The last three times vandals tagged the door, Smith had to clean it himself. This time, the men in bright green t-shirts are doing the job for him. Police say the two belonged to a group that bragged of causing $50-thousand in graffiti and other damage to the neighborhood. The young men repainting Smith’s garage don’t have a lot to say, except to insist they didn’t tag it. They say they only sprayed railroad cars.
“It’s not gang related, it was more art", one of the young men says.
But the two say, because they were arrested, they prefer painting over graffiti and picking-up litter rather than going to jail. Alderman Bob Donovan says he hopes it’s a learning experience.
“Well, I’m hoping they learn the impact that graffiti has had on the community. It is probably the most visible sign of disorder in any neighborhood. We’re going to expand this project and make sure that individuals assigned community service pay back to the community," Donovan says.

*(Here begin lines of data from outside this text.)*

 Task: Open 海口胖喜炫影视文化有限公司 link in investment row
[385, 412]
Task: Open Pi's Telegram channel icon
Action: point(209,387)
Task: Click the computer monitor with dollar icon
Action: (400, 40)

In fact that’s what the program is called: “Operation Payback”. And there’s another component, in addition to cleaning-up neighborhoods. Aaron Edwards works for Safe and Sound Community Partners. It helped develop the program. Edwards says it also connects offenders with information about how to complete a GED and find employment.
“I think sometimes it’s just a maturity thing. Some people learn it quicker than others, and some just linger until they get in a situation like this where they have to wake up and I say, hey, I’m 20-some years old and I have a family coming on the way, I need to really get my life going. So I probably should take heed of some of this resource information that’s been given to me,” Edwards says.
According to Edwards, two of the people cleaning graffiti in the alley have already followed those leads. Resident John Smith says he hopes the taggers make something of themselves and eventually empathize with the people they’ve been victimizing.
“Do they have a grandpa and grandma our age, 66, 67 years old? I had open heart surgery, my wife had two strokes. Would they do that to their grandpa and grandma’s garage or would they like that done to their grandpa and grandma’s garage? I don’t think so. So why are they out doing it to ours or our neighborhoods? If one kid gets this message across and looks at their grandpa and grandma and they think, maybe we’ll get them off of this", Smith says.
Smith has another message for vandals: he’s in the neighborhood to stay.